I usually store my computer and electronics in a middle or bottom door with something over them, if I have to leave them in the room.
Step 5: Stay Tidy
Then it's just a matter of maintaining your habitat for the duration of your stay. For me, the easiest way to do that is to put up the Do Not Disturb sign on the door, and let the staff and the front desk know that I really did mean I don't want anyone in the room, even and especially if I'm there for a few days or a week.
No one cleans up after me on a daily basis at home, so I certainly don't need anyone doing that when I'm in a hotel room. Once I've got it clean and parked, I don't want anyone in there mucking about. There's usually plenty of towels, and there's no need to change the sheets every day.
So daily, I hang up clothes, put dirty clothes in the plastic bags, keep the bathroom neat and tidy, and make my bed each morning.
Step 6: Tips and Tricks
I use towels and wash cloths for a lot of things besides bathing - like the aforementioned toothbrush caddy - but they're also good for putting jewelry or change and other small items on, so you don't forget or lose them. As you can tell from the photos, jewelry can blend in pretty well with those marbled counter tops. But put your jewelry on a dry washcloth when you remove it, and you can find it again easily.
I also use towel on any fabric furniture, as an extra layer between me and whatever else may have been on it, and sometimes use hand towels to line a drawer.
The paper and plastic cups that are usually in hotel rooms can be handy, too. I use them to store washed plastic wear, and during my last trip, the complimentary toothpaste strip I got at the front desk when I discovered I'd forgotten my toothpaste.

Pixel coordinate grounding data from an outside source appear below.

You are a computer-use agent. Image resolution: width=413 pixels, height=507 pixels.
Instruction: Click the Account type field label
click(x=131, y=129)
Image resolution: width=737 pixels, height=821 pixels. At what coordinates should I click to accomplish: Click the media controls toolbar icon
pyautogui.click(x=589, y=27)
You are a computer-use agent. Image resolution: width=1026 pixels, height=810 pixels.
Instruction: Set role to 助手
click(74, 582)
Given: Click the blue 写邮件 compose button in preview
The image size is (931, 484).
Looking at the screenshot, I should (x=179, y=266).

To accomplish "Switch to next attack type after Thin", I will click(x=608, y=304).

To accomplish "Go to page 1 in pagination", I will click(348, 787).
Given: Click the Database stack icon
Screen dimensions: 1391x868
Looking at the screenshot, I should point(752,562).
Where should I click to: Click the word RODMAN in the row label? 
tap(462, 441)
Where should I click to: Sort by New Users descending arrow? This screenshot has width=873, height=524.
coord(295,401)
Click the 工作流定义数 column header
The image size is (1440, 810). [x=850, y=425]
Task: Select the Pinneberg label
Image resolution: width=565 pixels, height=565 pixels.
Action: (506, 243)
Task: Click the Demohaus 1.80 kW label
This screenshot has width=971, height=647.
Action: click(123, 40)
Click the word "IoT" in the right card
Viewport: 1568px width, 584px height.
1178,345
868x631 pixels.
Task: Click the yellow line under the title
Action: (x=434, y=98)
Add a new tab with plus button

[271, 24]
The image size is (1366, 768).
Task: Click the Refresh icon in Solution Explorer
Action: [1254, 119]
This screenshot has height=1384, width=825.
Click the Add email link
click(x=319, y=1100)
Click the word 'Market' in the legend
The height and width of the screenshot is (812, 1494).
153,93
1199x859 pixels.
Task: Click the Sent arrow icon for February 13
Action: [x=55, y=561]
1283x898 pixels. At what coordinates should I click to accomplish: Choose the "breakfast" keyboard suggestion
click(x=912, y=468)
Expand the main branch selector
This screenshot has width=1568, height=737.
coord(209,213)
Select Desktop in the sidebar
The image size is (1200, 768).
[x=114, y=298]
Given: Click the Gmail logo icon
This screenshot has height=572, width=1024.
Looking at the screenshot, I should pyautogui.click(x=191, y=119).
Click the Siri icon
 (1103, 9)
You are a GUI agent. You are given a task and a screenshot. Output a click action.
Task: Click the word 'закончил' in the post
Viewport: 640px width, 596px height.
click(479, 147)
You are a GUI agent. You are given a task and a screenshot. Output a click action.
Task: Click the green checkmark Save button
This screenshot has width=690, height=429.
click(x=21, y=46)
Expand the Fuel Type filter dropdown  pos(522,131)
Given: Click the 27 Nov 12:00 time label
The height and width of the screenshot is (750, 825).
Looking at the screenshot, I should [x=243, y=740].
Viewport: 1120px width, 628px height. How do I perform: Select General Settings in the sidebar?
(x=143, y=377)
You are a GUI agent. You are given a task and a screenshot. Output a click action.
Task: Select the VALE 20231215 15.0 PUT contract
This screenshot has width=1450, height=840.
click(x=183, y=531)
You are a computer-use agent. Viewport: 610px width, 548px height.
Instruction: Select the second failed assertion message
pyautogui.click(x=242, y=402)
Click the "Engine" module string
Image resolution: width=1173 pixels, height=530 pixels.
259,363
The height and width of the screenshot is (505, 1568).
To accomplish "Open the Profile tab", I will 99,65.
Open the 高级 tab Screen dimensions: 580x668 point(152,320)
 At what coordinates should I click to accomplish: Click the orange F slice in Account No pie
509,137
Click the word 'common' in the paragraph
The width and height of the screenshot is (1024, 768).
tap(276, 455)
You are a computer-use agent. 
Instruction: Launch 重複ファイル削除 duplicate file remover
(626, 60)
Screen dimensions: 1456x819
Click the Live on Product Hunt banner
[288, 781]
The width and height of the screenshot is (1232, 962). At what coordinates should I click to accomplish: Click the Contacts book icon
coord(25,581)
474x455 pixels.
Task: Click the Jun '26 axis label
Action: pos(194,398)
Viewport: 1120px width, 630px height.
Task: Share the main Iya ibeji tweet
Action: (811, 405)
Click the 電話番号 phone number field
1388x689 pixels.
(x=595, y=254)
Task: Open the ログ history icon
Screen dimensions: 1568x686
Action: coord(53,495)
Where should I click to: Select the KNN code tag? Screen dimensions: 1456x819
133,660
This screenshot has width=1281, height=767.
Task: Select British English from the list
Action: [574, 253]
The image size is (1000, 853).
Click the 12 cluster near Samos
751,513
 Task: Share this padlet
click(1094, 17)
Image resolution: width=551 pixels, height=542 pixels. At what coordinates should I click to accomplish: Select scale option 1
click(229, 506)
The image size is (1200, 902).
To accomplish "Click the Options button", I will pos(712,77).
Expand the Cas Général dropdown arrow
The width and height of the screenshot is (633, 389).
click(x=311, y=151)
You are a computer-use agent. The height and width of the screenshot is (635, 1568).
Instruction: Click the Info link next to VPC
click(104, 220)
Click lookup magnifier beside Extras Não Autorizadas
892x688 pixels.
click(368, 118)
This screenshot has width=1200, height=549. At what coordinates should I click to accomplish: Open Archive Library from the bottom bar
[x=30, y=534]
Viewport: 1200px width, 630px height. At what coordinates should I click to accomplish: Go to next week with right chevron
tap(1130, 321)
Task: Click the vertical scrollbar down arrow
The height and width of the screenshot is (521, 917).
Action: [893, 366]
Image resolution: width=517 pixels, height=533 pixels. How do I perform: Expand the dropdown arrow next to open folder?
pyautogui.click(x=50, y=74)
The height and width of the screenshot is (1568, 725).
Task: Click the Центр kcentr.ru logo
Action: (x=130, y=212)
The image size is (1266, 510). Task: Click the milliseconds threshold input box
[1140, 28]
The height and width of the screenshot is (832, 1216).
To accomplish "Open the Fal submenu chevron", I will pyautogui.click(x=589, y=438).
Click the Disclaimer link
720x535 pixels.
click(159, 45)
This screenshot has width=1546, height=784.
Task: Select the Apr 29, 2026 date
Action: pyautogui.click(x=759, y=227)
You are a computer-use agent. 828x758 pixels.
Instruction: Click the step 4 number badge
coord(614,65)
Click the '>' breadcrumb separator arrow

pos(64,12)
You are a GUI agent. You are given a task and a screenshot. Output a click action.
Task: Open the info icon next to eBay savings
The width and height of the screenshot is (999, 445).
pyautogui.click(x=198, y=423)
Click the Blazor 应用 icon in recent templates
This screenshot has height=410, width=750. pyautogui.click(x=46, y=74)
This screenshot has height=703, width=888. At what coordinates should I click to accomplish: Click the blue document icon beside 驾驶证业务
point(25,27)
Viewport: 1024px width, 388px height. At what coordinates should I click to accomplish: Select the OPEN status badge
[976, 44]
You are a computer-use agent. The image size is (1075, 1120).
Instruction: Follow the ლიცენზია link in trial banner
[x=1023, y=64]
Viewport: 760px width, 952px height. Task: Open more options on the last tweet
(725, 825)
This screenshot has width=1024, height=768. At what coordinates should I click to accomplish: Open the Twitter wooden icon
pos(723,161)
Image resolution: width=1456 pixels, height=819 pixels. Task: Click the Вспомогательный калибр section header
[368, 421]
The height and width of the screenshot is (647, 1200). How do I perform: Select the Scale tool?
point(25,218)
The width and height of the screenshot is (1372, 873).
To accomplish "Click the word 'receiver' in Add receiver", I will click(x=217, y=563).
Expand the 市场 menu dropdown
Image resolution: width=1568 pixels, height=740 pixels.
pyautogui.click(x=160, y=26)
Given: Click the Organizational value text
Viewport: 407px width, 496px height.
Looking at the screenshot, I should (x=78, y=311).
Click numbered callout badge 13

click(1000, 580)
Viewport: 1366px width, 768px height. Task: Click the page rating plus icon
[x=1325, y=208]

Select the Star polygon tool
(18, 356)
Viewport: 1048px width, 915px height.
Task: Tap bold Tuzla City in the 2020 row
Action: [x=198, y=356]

If your trash starts to pile up, just take it out yourself and replace the bag with one of your shopping bags, or that handy dry cleaning bag they always helpfully leave in the closet.
Step 7: Reverse and Go Home
At the end of your stay, reverse the process - pack back up, do a full room sweep to make sure you didn't leave anything (and if you've been staying tidy you shouldn't have) , and head home!
When I leave a hotel room, it looks like it was barely used, which is my intention. I don't want to make more work for anyone - housekeeping is a hard lot, and there's no need to make it harder for anyone. I throw away any opened or half eaten foods, but anything in a bag or container that's unopened, I leave for hotel staff, with a note that they're welcome to it.
Being organized and prepared makes for a hotel stay that's comfortable and comforting, and can help make a home away from home for those times when your only place is hotel sweet hotel.